A noi di B&C piace analizzare le schede video a 360°. Non riportiamo solo le performance su strada ma analizziamo anche la qualità costruttiva del prodotto in ogni sua parte, con una particolare attenzione al design del PCB e all'efficienza del sistema di raffreddamento. Ed è proprio sotto queste ultime due voci che Sapphire ha nuovamente colpito nel segno con la R9 390 NITRO w/ Backplate.

La scheda raggiunge un nuovo obiettivo tra le evoluzioni basate su GPU Hawaii: è un elegante anello di congiunzione tra la prima generazione di soluzioni Tri-X e le imponenti versioni custom Vapor-X. Finalmente troviamo un sistema di raffreddamento semi-passivo (TUTTE le ventole sono completamente ferme in idle) ed un nuovo meccanismo di regolazione della velocità delle ventole mutuato direttamente dalla 380 NITRO.

La modifica alla configurazione delle heatpipe del dissipatore Tri-X, il potenziamento della sezione di alimentazione sul PCB e l'aggiunta del backplate hanno permesso a Sapphire di presentarsi con una "R9 390: done right!", praticamente priva di qualsiasi difetto. A queste aggiungiamo il contemporaneo rilascio di una nuova versione del tool Sapphire Trixx, ottimizzata per la serie R300 e Fury, che rende estremamente user-friendly l'overclock della R9 390 NITRO w/ Backplate.

Passando alle performance: alla resa dei conti abbiamo una scheda che tiene il passo con le versioni custom/OC delle GeForce GTX 970 e che si dimostra competitiva anche come rapporto prezzo-prestazioni (in più ha un frame-buffer doppio rispetto alla concorrenza, questo è un punto a favore di AMD quando si utilizzano configurazioni multi-GPU, nDA).

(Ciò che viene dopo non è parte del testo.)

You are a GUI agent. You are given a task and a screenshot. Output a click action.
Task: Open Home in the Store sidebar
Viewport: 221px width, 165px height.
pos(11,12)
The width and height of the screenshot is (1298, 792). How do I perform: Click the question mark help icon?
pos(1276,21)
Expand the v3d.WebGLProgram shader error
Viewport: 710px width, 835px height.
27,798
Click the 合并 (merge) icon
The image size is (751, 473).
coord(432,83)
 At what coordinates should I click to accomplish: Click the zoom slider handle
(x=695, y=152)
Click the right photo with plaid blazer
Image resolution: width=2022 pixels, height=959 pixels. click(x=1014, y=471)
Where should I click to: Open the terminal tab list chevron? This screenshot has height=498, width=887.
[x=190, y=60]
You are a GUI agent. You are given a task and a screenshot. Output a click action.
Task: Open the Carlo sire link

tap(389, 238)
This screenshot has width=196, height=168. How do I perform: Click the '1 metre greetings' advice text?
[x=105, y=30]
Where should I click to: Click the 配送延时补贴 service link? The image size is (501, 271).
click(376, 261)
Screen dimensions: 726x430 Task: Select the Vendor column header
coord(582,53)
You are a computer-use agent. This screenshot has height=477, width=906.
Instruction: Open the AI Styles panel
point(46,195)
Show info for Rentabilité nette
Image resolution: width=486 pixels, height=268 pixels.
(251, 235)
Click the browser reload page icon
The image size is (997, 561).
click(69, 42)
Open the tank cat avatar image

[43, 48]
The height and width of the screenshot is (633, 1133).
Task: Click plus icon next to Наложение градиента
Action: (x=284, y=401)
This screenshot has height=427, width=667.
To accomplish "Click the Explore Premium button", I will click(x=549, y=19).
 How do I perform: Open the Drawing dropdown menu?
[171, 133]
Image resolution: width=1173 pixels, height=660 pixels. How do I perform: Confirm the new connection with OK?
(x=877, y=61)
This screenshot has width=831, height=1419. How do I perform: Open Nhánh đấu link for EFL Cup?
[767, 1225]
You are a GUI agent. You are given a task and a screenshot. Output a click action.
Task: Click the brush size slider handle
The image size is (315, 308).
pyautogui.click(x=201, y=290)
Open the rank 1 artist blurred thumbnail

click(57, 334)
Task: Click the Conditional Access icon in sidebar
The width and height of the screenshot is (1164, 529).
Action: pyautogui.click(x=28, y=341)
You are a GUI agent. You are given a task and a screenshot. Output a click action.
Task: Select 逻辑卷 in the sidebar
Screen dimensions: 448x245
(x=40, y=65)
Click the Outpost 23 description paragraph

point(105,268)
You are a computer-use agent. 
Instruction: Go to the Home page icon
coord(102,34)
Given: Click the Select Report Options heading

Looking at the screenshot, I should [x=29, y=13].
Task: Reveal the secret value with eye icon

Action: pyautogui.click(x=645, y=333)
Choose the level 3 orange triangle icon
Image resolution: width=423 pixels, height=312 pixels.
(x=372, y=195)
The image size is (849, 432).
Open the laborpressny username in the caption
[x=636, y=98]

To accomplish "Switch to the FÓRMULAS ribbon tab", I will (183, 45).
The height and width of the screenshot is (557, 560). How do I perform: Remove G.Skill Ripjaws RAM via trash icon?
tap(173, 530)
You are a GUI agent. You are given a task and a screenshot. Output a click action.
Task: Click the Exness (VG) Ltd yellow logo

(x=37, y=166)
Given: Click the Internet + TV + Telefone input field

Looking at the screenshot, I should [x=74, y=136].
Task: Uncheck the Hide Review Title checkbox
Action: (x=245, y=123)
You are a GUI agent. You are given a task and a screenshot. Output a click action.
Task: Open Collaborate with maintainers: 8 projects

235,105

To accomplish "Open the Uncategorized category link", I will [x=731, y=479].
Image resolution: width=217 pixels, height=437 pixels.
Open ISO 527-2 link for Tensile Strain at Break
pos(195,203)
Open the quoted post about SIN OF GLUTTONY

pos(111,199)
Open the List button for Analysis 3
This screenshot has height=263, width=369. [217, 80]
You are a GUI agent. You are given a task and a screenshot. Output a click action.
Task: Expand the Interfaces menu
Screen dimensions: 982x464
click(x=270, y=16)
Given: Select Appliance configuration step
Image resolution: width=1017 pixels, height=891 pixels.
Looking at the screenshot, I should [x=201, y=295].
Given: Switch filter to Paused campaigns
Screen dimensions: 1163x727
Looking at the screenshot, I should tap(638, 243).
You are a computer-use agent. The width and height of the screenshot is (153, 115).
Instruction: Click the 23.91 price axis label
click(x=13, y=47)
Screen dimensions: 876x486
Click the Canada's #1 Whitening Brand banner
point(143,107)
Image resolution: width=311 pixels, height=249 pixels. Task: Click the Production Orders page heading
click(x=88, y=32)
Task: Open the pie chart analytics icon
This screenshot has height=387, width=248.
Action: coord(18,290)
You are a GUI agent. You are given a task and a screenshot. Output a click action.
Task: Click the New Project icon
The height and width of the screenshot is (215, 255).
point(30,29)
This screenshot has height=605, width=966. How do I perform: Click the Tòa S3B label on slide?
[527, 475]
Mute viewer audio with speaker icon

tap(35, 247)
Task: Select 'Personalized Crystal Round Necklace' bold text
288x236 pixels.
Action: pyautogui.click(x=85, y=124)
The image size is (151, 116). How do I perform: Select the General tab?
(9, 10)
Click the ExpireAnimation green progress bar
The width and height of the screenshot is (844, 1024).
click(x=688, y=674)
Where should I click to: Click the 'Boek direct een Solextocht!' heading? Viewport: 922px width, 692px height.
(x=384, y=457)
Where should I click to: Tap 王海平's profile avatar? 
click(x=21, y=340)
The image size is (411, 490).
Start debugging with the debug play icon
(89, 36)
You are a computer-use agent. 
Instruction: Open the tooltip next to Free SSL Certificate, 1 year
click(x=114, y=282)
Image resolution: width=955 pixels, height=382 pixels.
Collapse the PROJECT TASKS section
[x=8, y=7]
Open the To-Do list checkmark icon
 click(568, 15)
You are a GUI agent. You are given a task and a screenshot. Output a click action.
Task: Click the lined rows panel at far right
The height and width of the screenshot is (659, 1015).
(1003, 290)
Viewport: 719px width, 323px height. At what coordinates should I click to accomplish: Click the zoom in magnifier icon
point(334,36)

Resta il problema del consumo elevato in full-load, ma qui entriamo nel campo delle diverse scelte architetturali fatte da AMD e NVidia (Hawaii è un chip che nasce anche per il computing, mentre il GM204 è specifico per l'ambito gaming). Comunque quello dei consumi è, a nostro avviso, un fattore non preponderante sulle schede video che costano dai 300 Euro in su.